Toast posted a $6.5 billion revenue run-rate growing 22% year-over-year while turning GAAP profitable. Net income more than doubled to $126 million. The restaurant POS and payments company added 7,000 locations in Q1, ending at 171,000 total.
Software margins crossed 80%, model got real leverage
SaaS gross margin hit 81% for the first time, up 300 basis points year-over-year. Free cash flow reached $115 million, up from $69 million. Operating margin expanded to 21% non-GAAP. For years the knock was margins, payments drag the model down, hardware loses money. The numbers say otherwise now.
Toast crossed 1% monetisation of payment volume for the first time. They processed $51.3 billion in gross payment volume. Payments take rate sits at 51 basis points, fintech at 61 basis points. When you own the system of record for a restaurant, you layer on payments, then capital, then more software. Each layer lifts your take rate.
Enterprise bookings in one quarter beat prior year's total count
Toast built the business on independent restaurants. The enterprise play is working. Q1 bookings for new enterprise locations exceeded the entire prior year's customer count. Recent wins include Applebee's, Alinea, Preferred Hotels. They are also pushing into retail, specifically targeting 20,000 independent grocers representing $250 billion in sales.
AI agents shipping, not roadmap
40,000 locations use Toast IQ weekly. That is one in four of their 171,000 total base actively using the AI analytics and agent platform. The first agent, Toast IQ Grow, handles restaurant marketing automation and campaign management.
The structural advantage: all the data already lives inside Toast.

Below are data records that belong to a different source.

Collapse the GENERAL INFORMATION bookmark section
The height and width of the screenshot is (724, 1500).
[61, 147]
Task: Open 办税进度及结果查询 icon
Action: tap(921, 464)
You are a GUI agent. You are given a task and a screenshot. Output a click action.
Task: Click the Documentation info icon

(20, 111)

Guest orders, visit patterns, labour costs, inventory, performance metrics. They have been collecting it for over a decade. Competitors need to integrate, clean, and convince customers to share data. Toast already has it.
Worth noting: this is a payments-heavy business with an attached SaaS layer, not pure software. Payments take rate is 51 basis points. Software growing 26% while the overall business grows 22% means the mix is shifting, but slowly. Still, $2.2 billion in software revenue at 80%+ margins funds a lot of product development.
For sales teams in vertical SaaS: Toast proves the model works at scale. Own the workflow, add payments, layer fintech, ship AI agents that use the data you already collect. They are not slowing down at $6.5 billion. The playbook is clear.